--- Materials provided ---
□ □ □ □

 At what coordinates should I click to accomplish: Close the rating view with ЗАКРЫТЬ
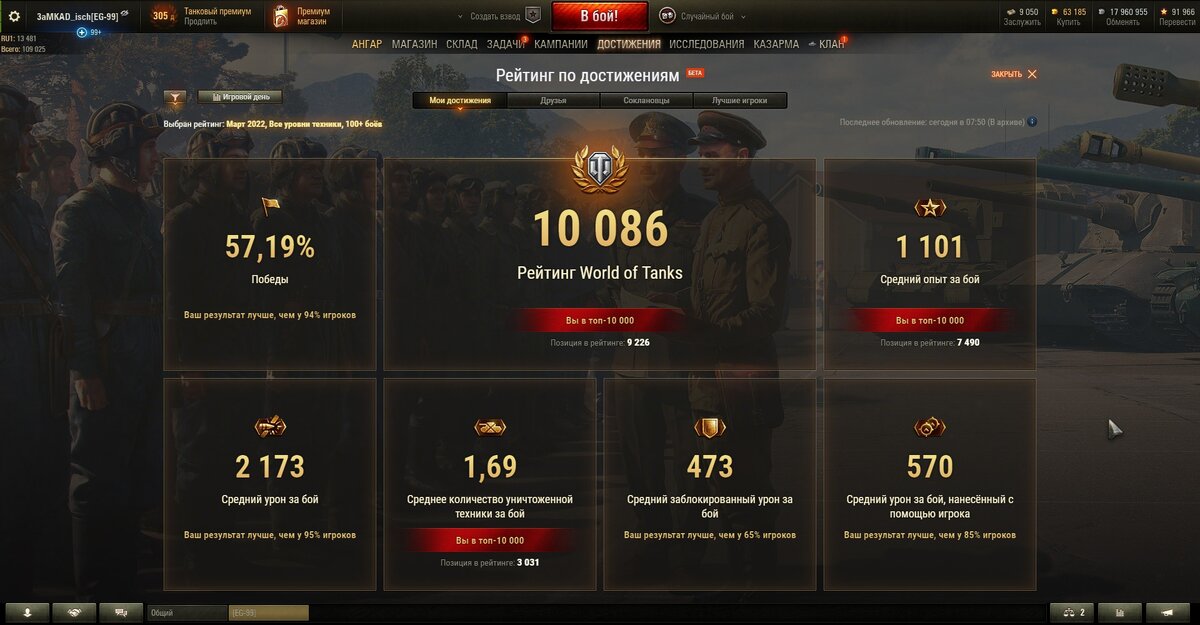click(1014, 74)
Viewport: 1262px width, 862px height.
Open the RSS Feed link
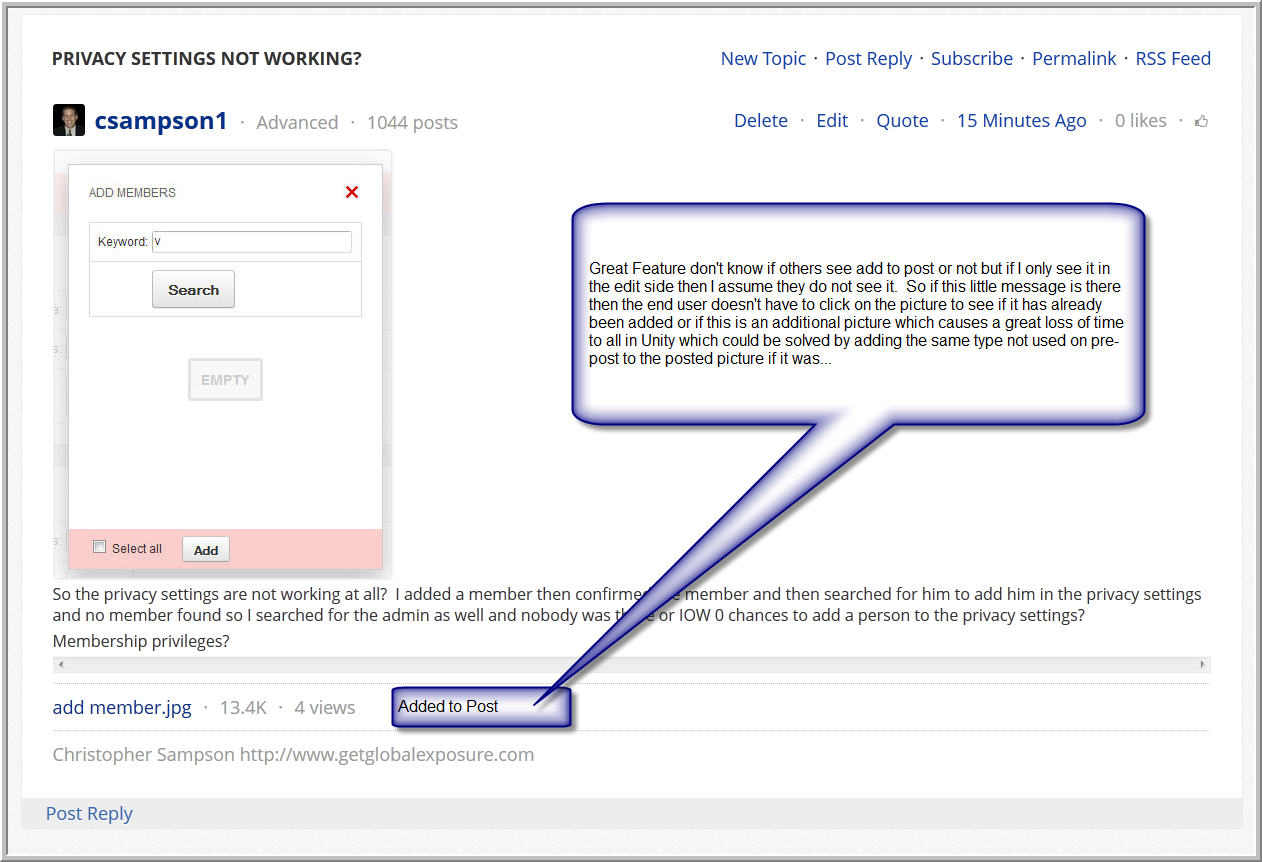point(1173,59)
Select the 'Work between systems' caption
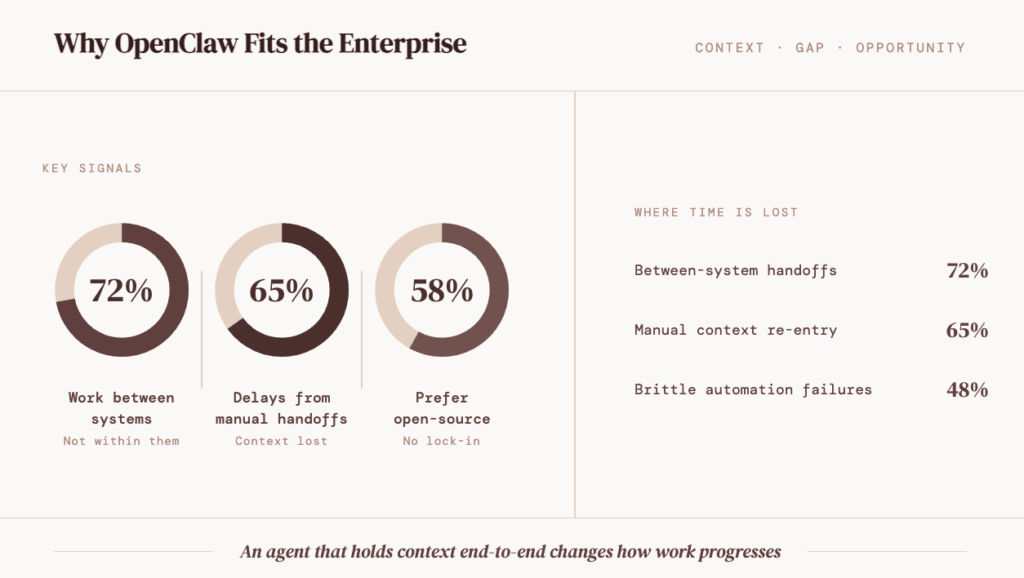 [121, 408]
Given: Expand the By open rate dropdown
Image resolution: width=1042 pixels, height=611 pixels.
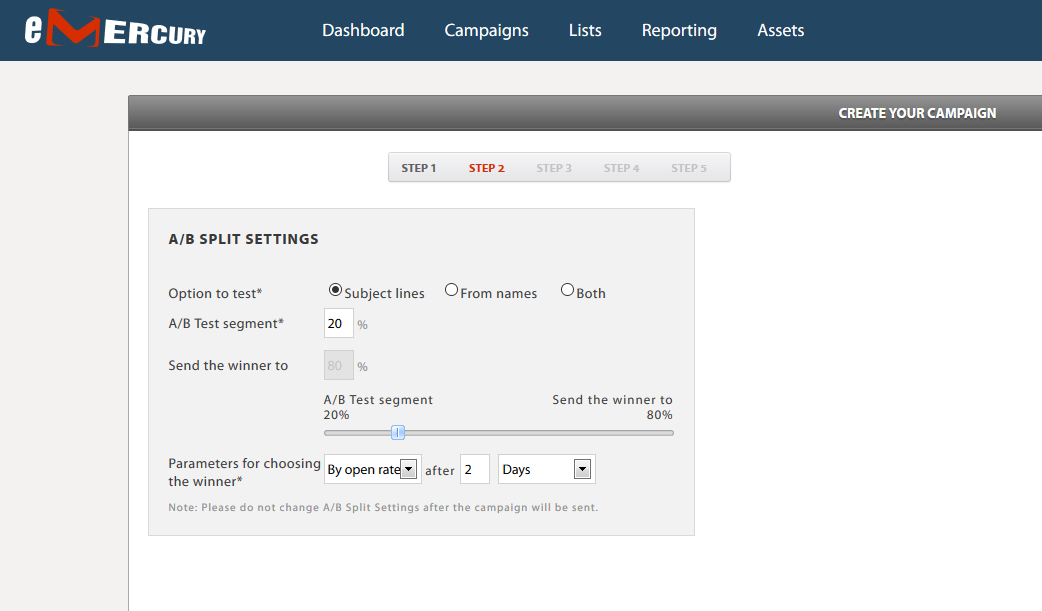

□ □ □ □

--- Exercise goal ---
Extract the lines beginning with the one that contains "Open the RSS Feed link" and ending with the last line of the listing. Keep them exact and drop the pictures.

--- Result ---
Open the RSS Feed link
point(1173,59)
Select the 'Work between systems' caption
 [121, 408]
Given: Expand the By open rate dropdown
Image resolution: width=1042 pixels, height=611 pixels.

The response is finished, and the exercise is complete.